• **Exercise**:
Transcribe every line from the one containing "This screenshot has width=206, height=142." through the end of the records below, exactly, but not the pictures.

(Excerpts from a dataset)
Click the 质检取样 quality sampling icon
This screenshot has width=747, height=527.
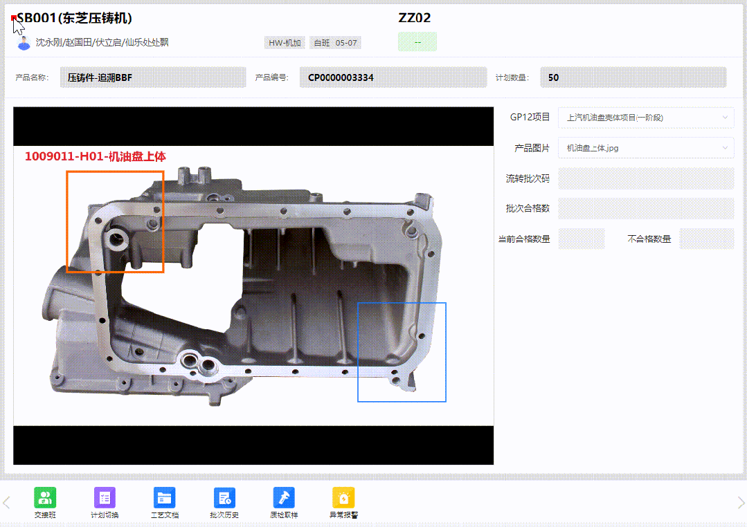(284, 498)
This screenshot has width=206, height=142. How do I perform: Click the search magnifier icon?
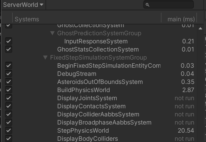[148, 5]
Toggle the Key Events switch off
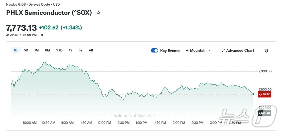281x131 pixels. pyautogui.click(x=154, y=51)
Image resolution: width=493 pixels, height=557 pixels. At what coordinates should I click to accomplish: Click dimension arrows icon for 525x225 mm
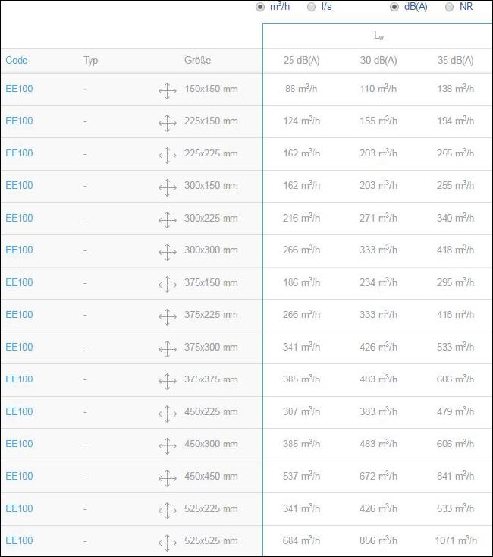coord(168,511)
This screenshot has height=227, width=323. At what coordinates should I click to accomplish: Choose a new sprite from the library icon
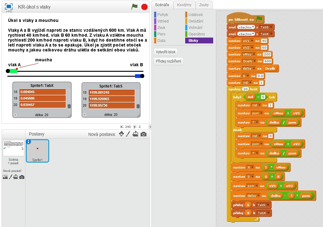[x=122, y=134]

• **The completed task**:
This screenshot has width=206, height=142. How do I perform: Click the search magnifier icon?
[148, 5]
Toggle the Key Events switch off
281x131 pixels. pyautogui.click(x=154, y=51)
Image resolution: width=493 pixels, height=557 pixels. At what coordinates should I click to accomplish: Click dimension arrows icon for 525x225 mm
coord(168,511)
This screenshot has height=227, width=323. At what coordinates should I click to accomplish: Choose a new sprite from the library icon
[x=122, y=134]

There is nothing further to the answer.